▶ Set of tasks
(A) Quote the passage of the chipotle sauce article that opens with the words containing "What are chipotle" and closes with "month or two.".
(B) Write the next part of the chipotle sauce article, picking up after its final sentence.

▶ Document text
_ _ _

Five ways to use smokey spicy chipotle peppers in adobo sauce to make a delicious chipotle sauce for any and every occasion!
So if you’ve been following for a while, you are very familiar with my obsession with chipotle sauce. I LOVE the smokey, spicy flavor it adds to just about anything you want. The list is literally limitless. We love it on tacos, sandwiches, dipping sauce for fries, tossed into salads, on the grill, like I said, limitless! If you aren’t sure how to use these chipotle sauce recipes, I’ve created recipes that use each one of these sauces. So take a scroll and click through to the recipes that sound the best to you!
How do you make chipotle sauce from scratch?
The key ingredient to making chipotle sauce from scratch is canned chipotle peppers in adobo sauce. Depending on which variety of chipotle sauce you want to make, various other household staples (read normal) ingredients will be required. Usually, a chipotle sauce recipe doesn’t take more than 6 ingredients to make and can be blended in a blender or food processor.
What are chipotle peppers in adobo sauce?
Chipotle peppers in adobo are actually smoked and dehydrated jalapeno peppers in an adobo sauce, which is usually a blend of tomato, vinegar, garlic, and other spices. You can make chipotle peppers in adobo at home from scratch, but I usually opt to buy it in the small cans. It’s widely available at most grocery stores and has a long shelf life.
What do you do with leftover chipotle peppers in adobo sauce?
Many recipes for chipotle sauce, including the ones below use only part of a can of chipotle peppers in adobo sauce. So, what do you do with the remainder? Well, the cans are cheap, so sometimes I do discard them. However, food waste is something I’ve been trying to reduce so I often freeze them for the next time around. Even though they’ve been previously canned, they do okay in the freezer for a month or two.
Are chipotle peppers in adobo sauce healthy?
Jalapenos have a surprising amount of health benefits, including being high in nutrients, metabolism-boosting, have components that may fight cancer and prevent ulcers. The ingredients that make up the adobo sauce, including tomato, vinegar, garlic, and other spices, are low calorie and also pack a nutrient punch as well!

_ _ _

▶ Material provided
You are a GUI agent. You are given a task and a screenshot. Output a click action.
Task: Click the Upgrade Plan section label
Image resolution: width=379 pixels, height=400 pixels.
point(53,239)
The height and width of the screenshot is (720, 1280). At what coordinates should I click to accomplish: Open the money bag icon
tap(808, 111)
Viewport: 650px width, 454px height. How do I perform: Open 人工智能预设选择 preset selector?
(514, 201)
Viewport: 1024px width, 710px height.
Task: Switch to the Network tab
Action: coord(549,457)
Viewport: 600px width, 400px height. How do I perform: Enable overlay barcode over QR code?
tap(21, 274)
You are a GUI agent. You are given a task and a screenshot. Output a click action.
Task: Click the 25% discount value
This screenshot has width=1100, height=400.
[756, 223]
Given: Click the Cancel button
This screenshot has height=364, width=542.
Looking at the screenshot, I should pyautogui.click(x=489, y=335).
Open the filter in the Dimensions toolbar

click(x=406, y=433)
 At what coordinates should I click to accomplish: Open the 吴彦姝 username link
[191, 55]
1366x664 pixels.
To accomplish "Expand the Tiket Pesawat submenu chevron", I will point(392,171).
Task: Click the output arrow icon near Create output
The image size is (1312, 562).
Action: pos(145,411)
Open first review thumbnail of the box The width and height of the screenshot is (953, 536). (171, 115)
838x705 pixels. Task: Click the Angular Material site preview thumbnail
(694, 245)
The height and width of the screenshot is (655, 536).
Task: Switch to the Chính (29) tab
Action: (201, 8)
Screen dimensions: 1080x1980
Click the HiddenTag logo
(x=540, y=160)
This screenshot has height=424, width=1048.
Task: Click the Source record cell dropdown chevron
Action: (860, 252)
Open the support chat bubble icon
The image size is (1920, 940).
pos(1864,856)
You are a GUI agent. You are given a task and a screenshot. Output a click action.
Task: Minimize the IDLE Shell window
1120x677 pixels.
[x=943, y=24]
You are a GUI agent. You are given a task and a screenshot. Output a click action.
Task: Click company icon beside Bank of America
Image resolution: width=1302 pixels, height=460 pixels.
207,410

_ _ _

▶ Answer set
(A)
What are chipotle peppers in adobo sauce?
Chipotle peppers in adobo are actually smoked and dehydrated jalapeno peppers in an adobo sauce, which is usually a blend of tomato, vinegar, garlic, and other spices. You can make chipotle peppers in adobo at home from scratch, but I usually opt to buy it in the small cans. It’s widely available at most grocery stores and has a long shelf life.
What do you do with leftover chipotle peppers in adobo sauce?
Many recipes for chipotle sauce, including the ones below use only part of a can of chipotle peppers in adobo sauce. So, what do you do with the remainder? Well, the cans are cheap, so sometimes I do discard them. However, food waste is something I’ve been trying to reduce so I often freeze them for the next time around. Even though they’ve been previously canned, they do okay in the freezer for a month or two.

(B)
The only downside is that if you use canned chipotle peppers in adobo (as I do), the canning process adds a decent amount of sodium. Personally, I think the benefits of canned produce always outweigh the potential negatives. If you have high blood pressure or a condition exacerbated by salt intake, of course, you want to be careful. But with my clients and myself, my first recommendation is to amp up the produce in your diet (in any and all form possible) because the more produce in your diet, the more nutrients like potassium and magnesium which oppose the actions of sodium in the body.
Is chipotle sauce healthy?
Every time I post a condiment recipe, I find myself explaining that condiments do not make you fat. That’s right, I said it. First of all, no one food, in general, makes you gain weight. Second, condiments are often blamed and labeled as “excess calories” and sources of hidden fat, sugar, and calories. Well, ya, sure, and they are also a source of FLAVOR!
You are likely using just a little bit at a time to add flavor to your meal. And let’s be honest, the flavor can make healthy food more palatable, maybe even actually desirable. It’s like blaming coffee creamer for your extra calories when you have a habit of hitting up your favorite coffee shop for a venti frap 3 times a week. The issue is the 500 calorie frap, not the 50 calorie coffee creamer. It’s the same with sauces. They don’t cause you to gain weight. It’s the lack of balance (and maybe produce) in a meal that causes a problem, not the sauce! In my opinion, chipotle sauce is perfectly healthy, don’t drink them from the container.